## Available data:
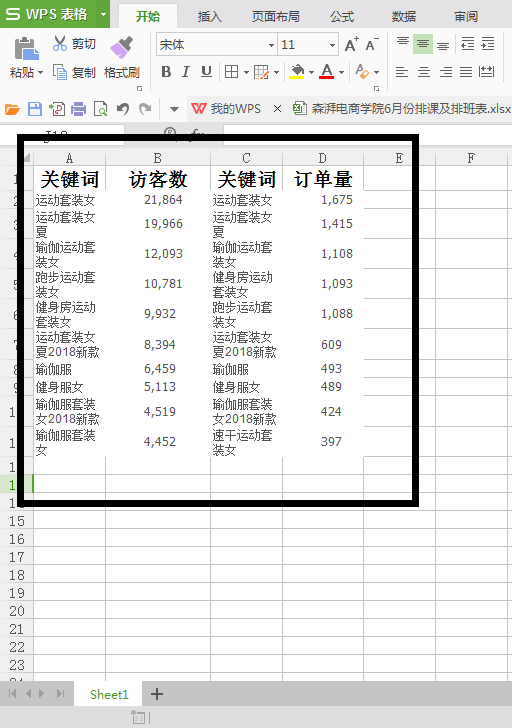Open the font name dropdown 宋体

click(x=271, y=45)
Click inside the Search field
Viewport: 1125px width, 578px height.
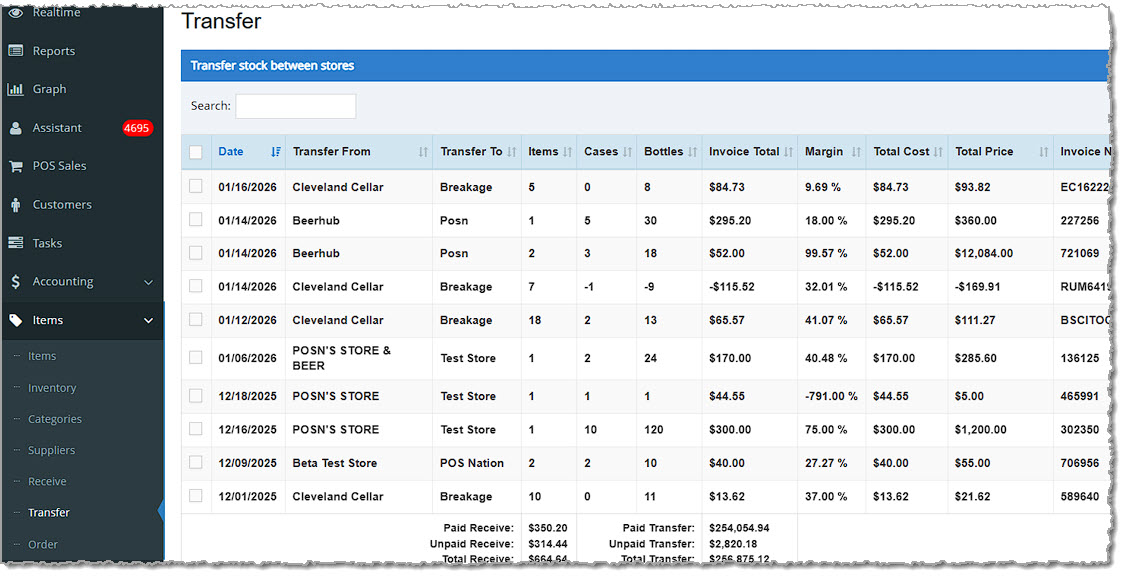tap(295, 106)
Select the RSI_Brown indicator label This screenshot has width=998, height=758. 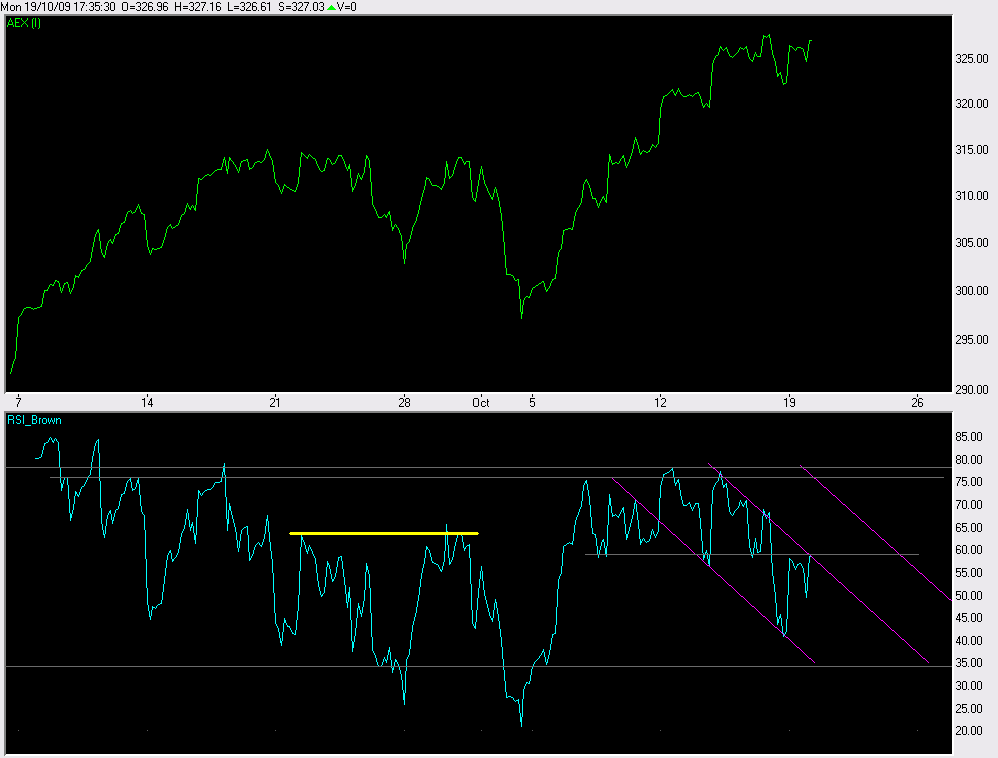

## Exercise:
Return exactly, and only, the lines that run from the line containing "Viewport: 1125px width, 578px height." to the last line of the entries above, both ends included, with pictures left out.

## Output for this task:
Viewport: 1125px width, 578px height.
tap(295, 106)
Select the RSI_Brown indicator label This screenshot has width=998, height=758. 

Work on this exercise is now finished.